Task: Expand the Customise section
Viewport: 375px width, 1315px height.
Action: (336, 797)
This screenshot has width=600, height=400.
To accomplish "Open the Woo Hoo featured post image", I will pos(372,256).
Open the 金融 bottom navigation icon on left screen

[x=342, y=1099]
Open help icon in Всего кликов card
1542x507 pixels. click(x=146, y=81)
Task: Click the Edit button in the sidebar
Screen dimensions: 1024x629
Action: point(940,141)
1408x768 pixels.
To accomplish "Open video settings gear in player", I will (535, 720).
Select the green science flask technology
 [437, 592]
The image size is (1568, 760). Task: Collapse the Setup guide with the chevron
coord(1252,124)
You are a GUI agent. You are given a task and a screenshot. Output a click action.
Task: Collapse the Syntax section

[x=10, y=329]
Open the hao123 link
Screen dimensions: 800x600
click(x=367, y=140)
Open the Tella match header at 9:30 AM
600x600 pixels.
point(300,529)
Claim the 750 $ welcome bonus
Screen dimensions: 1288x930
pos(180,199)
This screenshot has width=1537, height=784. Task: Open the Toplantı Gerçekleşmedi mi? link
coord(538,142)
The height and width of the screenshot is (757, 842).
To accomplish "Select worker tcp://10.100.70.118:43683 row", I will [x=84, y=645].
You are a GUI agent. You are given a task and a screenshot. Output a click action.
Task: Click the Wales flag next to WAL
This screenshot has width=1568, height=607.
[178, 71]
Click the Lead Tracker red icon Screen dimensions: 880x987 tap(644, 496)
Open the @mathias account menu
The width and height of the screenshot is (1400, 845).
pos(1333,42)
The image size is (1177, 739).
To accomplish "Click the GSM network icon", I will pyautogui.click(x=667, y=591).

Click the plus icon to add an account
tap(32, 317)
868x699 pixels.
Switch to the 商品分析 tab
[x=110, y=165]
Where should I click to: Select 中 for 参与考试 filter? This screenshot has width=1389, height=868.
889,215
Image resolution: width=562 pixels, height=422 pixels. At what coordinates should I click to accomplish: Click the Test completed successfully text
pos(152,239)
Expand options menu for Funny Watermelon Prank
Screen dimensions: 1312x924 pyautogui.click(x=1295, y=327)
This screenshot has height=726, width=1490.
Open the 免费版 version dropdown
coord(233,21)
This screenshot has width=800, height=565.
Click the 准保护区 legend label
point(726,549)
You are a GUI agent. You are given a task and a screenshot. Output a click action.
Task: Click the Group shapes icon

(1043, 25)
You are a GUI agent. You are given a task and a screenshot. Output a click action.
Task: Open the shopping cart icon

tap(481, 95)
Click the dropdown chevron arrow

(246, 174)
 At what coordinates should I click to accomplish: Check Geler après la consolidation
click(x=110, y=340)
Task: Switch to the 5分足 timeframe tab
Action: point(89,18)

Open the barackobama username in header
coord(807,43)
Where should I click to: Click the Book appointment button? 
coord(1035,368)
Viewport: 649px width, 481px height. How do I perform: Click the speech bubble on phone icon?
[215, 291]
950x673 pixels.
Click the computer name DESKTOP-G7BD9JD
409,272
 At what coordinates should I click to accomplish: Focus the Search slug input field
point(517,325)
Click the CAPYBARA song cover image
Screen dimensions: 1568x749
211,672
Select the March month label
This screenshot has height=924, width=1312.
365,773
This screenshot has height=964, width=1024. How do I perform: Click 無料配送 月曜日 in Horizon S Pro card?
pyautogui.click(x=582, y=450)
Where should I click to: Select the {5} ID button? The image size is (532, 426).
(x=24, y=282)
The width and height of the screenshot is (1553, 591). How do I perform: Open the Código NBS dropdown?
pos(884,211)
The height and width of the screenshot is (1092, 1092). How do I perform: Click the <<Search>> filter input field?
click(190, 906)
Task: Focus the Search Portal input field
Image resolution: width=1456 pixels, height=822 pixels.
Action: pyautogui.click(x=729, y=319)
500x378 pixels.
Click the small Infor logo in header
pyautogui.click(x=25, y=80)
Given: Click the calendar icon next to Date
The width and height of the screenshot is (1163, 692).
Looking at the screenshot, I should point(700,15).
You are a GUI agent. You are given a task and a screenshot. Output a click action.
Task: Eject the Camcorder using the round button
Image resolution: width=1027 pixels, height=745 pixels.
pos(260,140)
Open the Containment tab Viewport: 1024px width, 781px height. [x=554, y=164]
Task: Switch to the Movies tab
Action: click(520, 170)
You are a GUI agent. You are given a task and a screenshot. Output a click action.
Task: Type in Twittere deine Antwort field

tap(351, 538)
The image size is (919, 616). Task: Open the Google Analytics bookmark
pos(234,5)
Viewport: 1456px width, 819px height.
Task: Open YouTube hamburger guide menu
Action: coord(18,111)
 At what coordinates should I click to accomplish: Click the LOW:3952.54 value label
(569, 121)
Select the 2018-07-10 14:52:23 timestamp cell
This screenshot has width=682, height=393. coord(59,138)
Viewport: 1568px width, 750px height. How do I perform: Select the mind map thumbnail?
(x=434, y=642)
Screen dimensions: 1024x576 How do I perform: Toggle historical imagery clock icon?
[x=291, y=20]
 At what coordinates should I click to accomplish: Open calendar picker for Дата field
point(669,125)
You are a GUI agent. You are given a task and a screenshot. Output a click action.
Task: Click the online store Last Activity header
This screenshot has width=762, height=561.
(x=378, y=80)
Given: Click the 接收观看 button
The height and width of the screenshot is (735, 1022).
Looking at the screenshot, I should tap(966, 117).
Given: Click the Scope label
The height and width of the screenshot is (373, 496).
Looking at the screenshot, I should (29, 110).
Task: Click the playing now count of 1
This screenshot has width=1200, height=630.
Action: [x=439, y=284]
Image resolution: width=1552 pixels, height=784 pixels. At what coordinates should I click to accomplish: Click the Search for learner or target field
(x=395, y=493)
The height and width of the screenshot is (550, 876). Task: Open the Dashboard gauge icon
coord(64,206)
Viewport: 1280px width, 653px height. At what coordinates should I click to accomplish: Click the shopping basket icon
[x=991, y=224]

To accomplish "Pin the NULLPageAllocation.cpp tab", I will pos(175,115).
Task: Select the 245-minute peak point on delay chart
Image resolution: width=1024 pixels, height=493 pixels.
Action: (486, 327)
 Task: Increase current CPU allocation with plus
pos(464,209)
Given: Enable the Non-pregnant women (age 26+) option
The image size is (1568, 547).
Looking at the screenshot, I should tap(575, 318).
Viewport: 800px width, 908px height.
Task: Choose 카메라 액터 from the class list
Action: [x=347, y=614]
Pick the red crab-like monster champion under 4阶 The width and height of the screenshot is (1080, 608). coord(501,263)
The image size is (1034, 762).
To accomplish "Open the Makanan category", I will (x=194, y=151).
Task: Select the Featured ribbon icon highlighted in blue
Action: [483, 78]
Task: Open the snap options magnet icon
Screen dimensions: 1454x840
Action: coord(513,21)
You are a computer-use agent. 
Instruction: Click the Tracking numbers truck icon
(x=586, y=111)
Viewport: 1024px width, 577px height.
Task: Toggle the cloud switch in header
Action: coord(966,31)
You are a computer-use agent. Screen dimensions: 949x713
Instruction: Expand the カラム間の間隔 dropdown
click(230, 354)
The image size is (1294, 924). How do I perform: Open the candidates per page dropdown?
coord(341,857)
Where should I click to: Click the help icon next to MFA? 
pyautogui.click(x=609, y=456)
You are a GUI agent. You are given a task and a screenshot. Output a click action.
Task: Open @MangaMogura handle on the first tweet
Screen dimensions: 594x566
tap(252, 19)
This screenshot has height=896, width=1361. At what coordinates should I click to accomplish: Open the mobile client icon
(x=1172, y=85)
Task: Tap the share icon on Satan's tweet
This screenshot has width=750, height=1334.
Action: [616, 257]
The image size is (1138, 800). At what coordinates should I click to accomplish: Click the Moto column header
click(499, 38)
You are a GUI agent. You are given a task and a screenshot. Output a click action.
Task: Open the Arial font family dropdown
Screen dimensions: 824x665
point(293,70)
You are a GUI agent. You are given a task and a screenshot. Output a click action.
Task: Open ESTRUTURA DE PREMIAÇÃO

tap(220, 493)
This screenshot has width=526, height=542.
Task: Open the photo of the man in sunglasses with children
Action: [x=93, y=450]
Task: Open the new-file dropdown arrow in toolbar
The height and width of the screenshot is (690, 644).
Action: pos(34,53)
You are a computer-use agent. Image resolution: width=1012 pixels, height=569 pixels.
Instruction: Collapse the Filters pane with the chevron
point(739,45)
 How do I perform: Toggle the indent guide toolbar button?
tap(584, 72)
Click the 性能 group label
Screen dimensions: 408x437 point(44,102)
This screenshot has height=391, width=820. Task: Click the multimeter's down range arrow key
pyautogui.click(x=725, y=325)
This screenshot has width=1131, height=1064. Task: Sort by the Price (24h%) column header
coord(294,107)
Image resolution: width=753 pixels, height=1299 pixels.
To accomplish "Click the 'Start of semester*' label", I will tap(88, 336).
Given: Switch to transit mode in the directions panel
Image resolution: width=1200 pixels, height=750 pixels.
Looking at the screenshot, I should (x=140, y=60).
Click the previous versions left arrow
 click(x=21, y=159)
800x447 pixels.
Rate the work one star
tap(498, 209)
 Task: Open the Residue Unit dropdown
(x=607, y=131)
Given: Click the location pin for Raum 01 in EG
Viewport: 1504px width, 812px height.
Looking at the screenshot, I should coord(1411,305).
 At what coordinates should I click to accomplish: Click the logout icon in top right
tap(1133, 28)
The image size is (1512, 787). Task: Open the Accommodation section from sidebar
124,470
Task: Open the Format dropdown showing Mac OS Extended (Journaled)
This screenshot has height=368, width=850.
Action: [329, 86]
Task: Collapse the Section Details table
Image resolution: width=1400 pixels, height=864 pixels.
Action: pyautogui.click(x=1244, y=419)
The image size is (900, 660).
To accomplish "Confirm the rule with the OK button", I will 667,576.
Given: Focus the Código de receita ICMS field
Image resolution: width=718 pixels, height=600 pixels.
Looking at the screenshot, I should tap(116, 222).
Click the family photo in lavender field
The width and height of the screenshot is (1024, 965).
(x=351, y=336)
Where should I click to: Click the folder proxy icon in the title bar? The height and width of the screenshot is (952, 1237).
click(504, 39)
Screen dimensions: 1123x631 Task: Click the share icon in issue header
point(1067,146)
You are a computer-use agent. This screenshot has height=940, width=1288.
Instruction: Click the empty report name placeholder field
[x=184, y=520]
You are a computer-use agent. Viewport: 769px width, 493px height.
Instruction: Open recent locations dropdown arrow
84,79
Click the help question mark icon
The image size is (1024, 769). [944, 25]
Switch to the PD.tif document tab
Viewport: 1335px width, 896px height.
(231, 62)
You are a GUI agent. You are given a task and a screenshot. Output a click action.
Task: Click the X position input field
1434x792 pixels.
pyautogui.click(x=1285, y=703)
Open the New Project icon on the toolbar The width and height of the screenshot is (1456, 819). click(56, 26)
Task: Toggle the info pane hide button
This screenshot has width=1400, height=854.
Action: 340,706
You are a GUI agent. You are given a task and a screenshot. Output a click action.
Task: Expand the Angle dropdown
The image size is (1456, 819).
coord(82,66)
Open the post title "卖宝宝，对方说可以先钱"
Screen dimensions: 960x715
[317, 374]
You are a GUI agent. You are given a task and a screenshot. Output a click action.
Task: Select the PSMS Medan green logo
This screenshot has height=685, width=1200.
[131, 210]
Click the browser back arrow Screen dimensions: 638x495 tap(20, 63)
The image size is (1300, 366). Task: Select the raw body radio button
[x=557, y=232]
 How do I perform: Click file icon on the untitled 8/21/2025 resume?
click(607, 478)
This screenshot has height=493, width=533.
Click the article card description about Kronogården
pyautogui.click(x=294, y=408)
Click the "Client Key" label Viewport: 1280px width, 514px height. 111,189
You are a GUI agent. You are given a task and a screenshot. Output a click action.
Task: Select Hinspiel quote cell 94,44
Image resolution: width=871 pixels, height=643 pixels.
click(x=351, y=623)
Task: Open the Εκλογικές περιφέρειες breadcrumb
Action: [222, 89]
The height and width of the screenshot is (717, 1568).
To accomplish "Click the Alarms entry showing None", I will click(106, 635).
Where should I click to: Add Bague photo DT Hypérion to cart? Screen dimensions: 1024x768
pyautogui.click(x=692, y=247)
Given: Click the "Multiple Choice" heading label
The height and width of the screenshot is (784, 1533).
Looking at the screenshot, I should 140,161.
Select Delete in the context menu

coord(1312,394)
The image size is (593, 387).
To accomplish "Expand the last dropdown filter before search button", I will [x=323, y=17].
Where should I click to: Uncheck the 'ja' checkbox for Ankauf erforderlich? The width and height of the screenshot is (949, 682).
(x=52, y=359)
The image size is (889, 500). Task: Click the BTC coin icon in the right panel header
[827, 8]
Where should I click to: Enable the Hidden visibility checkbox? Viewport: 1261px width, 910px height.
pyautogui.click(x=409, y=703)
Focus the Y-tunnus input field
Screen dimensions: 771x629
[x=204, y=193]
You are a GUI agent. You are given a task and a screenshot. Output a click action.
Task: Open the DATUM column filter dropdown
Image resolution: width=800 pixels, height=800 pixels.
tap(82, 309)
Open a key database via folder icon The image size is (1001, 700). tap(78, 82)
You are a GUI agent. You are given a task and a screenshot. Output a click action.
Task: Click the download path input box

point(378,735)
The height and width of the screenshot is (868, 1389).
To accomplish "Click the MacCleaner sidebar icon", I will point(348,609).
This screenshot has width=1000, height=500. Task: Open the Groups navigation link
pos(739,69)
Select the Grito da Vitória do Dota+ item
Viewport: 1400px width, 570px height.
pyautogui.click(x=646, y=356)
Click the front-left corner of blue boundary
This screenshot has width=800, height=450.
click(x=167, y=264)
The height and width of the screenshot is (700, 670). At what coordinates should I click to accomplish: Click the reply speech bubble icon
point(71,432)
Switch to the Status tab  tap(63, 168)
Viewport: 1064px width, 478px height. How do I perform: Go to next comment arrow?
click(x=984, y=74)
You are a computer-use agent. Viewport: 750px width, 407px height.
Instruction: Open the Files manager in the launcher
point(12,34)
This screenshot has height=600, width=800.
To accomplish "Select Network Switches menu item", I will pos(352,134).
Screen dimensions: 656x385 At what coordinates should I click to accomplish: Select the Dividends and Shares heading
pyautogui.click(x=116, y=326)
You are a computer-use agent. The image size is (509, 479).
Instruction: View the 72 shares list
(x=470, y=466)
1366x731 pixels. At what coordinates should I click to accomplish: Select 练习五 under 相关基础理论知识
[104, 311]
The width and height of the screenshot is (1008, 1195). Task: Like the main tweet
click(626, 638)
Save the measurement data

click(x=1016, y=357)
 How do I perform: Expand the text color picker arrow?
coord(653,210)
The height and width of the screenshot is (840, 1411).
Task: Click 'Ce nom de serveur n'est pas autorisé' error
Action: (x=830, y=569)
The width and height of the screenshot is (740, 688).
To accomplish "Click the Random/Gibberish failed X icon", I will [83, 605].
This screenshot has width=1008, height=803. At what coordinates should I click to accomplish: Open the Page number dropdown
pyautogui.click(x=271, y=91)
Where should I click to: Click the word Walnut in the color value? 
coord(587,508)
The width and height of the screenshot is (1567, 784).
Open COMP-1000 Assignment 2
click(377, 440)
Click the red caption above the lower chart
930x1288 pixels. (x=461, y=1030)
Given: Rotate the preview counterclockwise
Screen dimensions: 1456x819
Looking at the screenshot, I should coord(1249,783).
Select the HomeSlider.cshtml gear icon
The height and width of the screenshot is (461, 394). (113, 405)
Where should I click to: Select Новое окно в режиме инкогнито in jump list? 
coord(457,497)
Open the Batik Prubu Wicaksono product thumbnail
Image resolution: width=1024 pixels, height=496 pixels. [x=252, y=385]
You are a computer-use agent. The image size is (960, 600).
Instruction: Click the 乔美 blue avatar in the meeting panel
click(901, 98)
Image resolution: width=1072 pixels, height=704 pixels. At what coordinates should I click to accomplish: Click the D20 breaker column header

Task
Rewrite the data from the line with "in top right" to the line with "point(1067,146)", replacing "Accommodation" with "Lodging" and leaving everything else unchanged.

Reply to the exercise
 At what coordinates should I click to accomplish: Click the logout icon in top right
tap(1133, 28)
The image size is (1512, 787). Task: Open the Lodging section from sidebar
124,470
Task: Open the Format dropdown showing Mac OS Extended (Journaled)
This screenshot has height=368, width=850.
Action: [329, 86]
Task: Collapse the Section Details table
Image resolution: width=1400 pixels, height=864 pixels.
Action: pyautogui.click(x=1244, y=419)
The image size is (900, 660).
To accomplish "Confirm the rule with the OK button", I will 667,576.
Given: Focus the Código de receita ICMS field
Image resolution: width=718 pixels, height=600 pixels.
Looking at the screenshot, I should tap(116, 222).
Click the family photo in lavender field
The width and height of the screenshot is (1024, 965).
(x=351, y=336)
Where should I click to: Click the folder proxy icon in the title bar? The height and width of the screenshot is (952, 1237).
click(504, 39)
Screen dimensions: 1123x631 Task: Click the share icon in issue header
point(1067,146)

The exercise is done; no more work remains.